──────── Extracted information ────────
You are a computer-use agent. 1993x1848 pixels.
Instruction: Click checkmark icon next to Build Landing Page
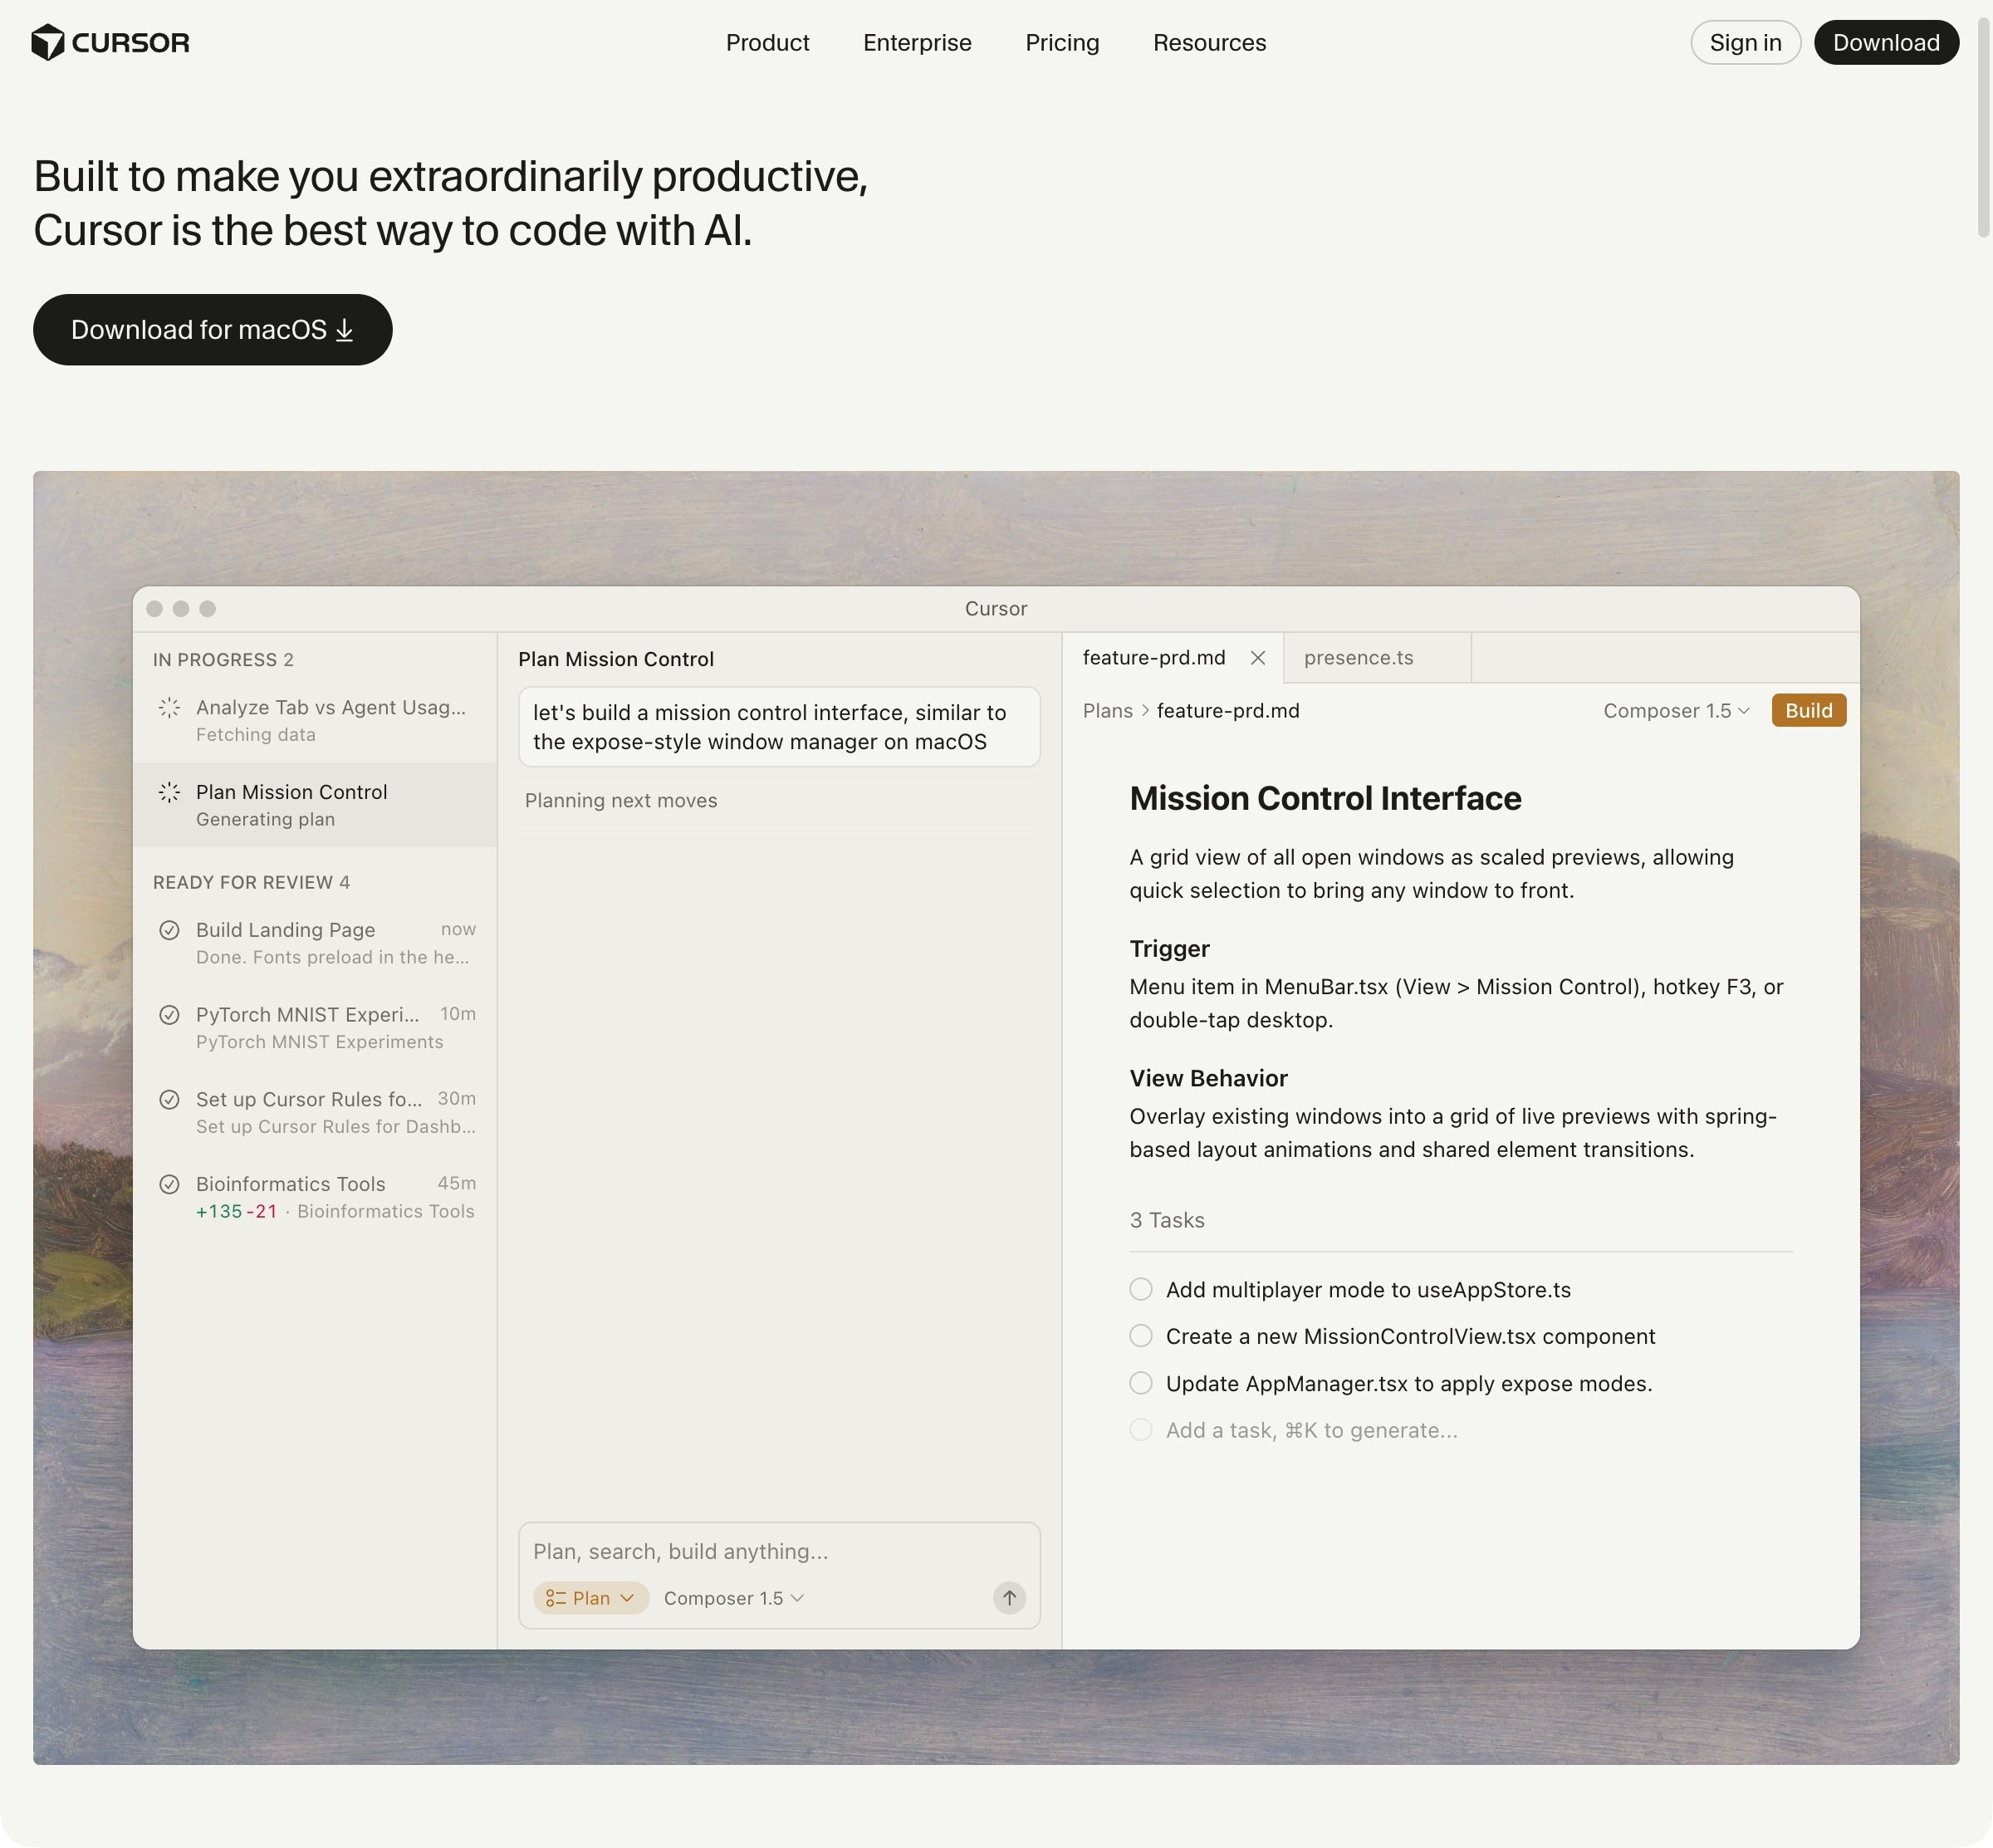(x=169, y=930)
────────
──────── Extracted information ────────
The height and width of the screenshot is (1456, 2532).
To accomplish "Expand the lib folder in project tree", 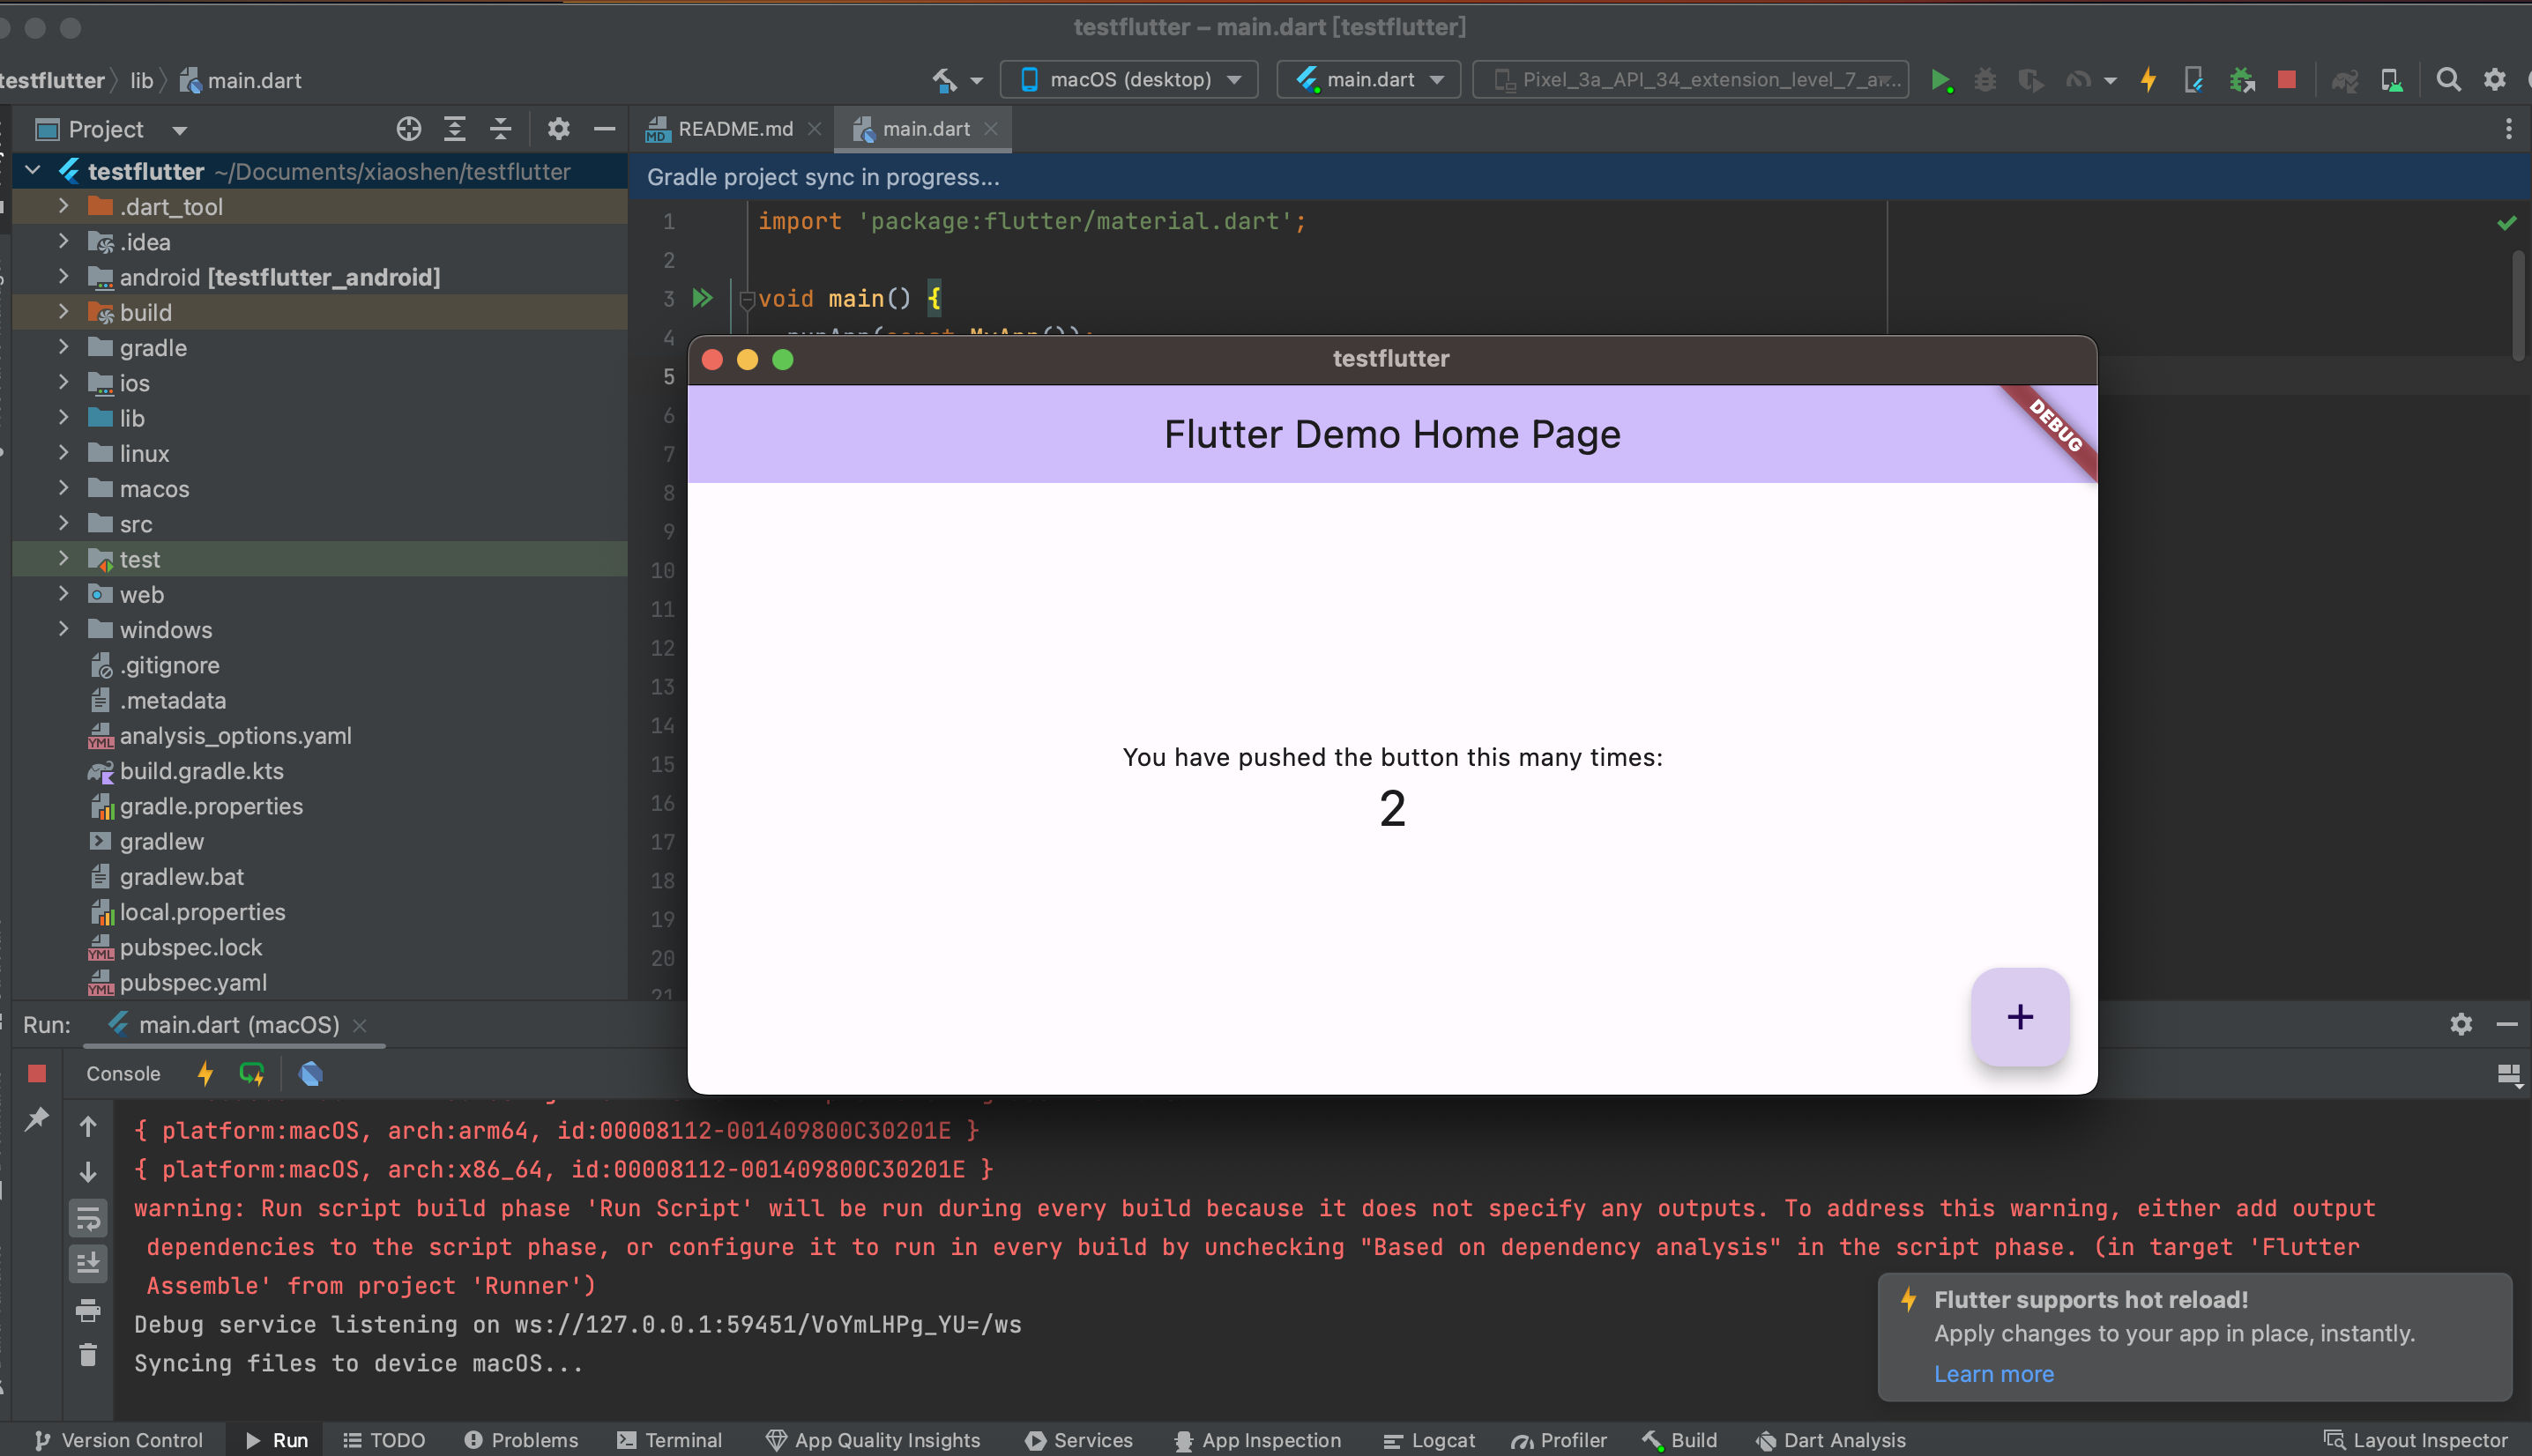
────────
Your goal ::
From the data above, return only the lines starting at the line that holds "The height and" and ending at the line that holds "the lib folder", word for word and without pictures.

Exercise solution ::
The height and width of the screenshot is (1456, 2532).
To accomplish "Expand the lib folder in project tree", 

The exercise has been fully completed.